Still. You have to be a bit concerned that we’ve been down this road before. Were the lessons learned?
This morning, I coincidentally wrote about my experience of deleting old optical disc- and hard drive-based backups in Zero Data: The Hardest Part is Saying Goodbye. I spent a good amount of time looking at old backups, and I actually found a few things I’d written years ago about the Tablet PC, not for Penton/Windows IT Pro, but one-off articles for the education market. And while I probably shouldn’t reproduce them in full here, I will provide a few relevant sections that are interesting in retrospect and germane to this discussion.
In the original, unedited version of a 2002 article for Thomson IT Link Magazine, I identified some early problems with Tablet PC:
“Imagine … everyone has a Tablet PC. So you might take your Tablet PC to a meeting or class, and take several pages of handwritten notes, which you then share with me. But why would I want notes in your handwriting? I can barely read my own handwriting. If you had typed the notes, they would be instantly accessible to anyone. But with handwriting, we must suffer through the differences in writing styles and clarity. Thanks to decades of computer usage, most people don't have very good handwriting … In short, Digital Ink falls apart when you need to share data. And in an interconnected world, easily sharing data is a necessity.”
“So is the Tablet PC an exciting new platform, full of promise, or a weak first attempt at capitalizing on a long sought-after dream? Like most Microsoft products, it might be best to wait for a future revision, but the convertible tablet devices are most interesting today because they can be used as a normal laptop if all else fails.”
One interesting tidbit about this article: The word “touch” doesn’t appear once: Tablet PCs were designed around the stylus, not the finger.
In another article about software obsolescence from 2003—which, intriguingly mentions Microsoft’s desire to get all customers on subscription plans, something that is only just now starting to happen—I voice hope that the second generation of Tablet PC devices and software will be more successful.

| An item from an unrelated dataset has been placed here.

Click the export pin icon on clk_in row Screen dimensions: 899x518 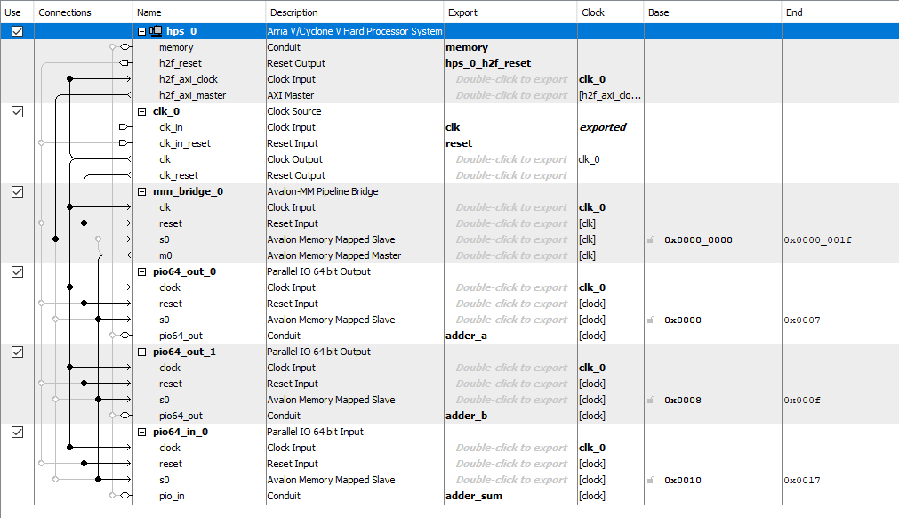[x=124, y=127]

“Tablet PCs have been slow sellers in the marketplace for a variety of reasons, including poor performance and battery life. But with a second generation of more viable Tablet PCs hitting the streets in late 2003, the market for these devices is set to explode. Predictably, Microsoft is also prepping a new update to its XP Tablet PC Edition software.”

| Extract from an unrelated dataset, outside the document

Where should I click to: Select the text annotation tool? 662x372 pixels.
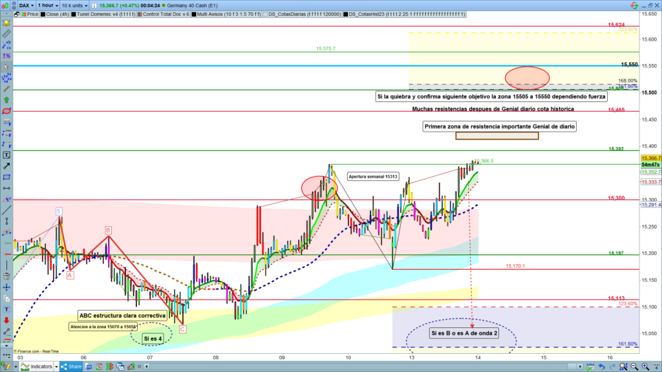click(x=6, y=155)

Set to explode, indeed. :) More like “implode.” Anyway…
“However, XP Tablet PC Edition 2004--due in Spring 2004--will be a free upgrade to all current Tablet PC owners and will offer only minor changes over the original software. That's good for early adopters, but it also means that people looking to purchase Tablet PCs today don't need to wait for the software revision to buy. Those that did purchase first generation Tablet PCs last year, however, face a different kind of obsolescence--hardware obsolescence--because those products were woefully underpowered to begin with, and no amount of software improvement can change that condition.”

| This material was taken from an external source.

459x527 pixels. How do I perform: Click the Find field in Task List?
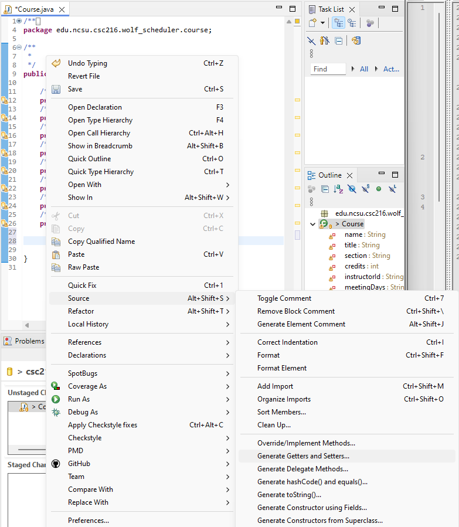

This, I think, will be an issue for people who purchase(d) first generation Windows RT-based devices like Surface with Windows RT. (And, to a much lesser extent, those with Clover Trail-based systems as well, which offer some of the same limitations.) The question now, as then, is whether future versions of Windows 8/RT scale equitably to first generation hardware or, in the case of Windows RT especially, are even made available. I’m guessing not.
Anyway, I’m hoping that history doesn’t repeat itself, that Microsoft can this time make Windows into something that does make sense on highly mobile devices. Windows 8 is a good start, and is certainly more in line with what I believe that customers want than was Tablet PC. But those similarities are a bit alarming. They just are.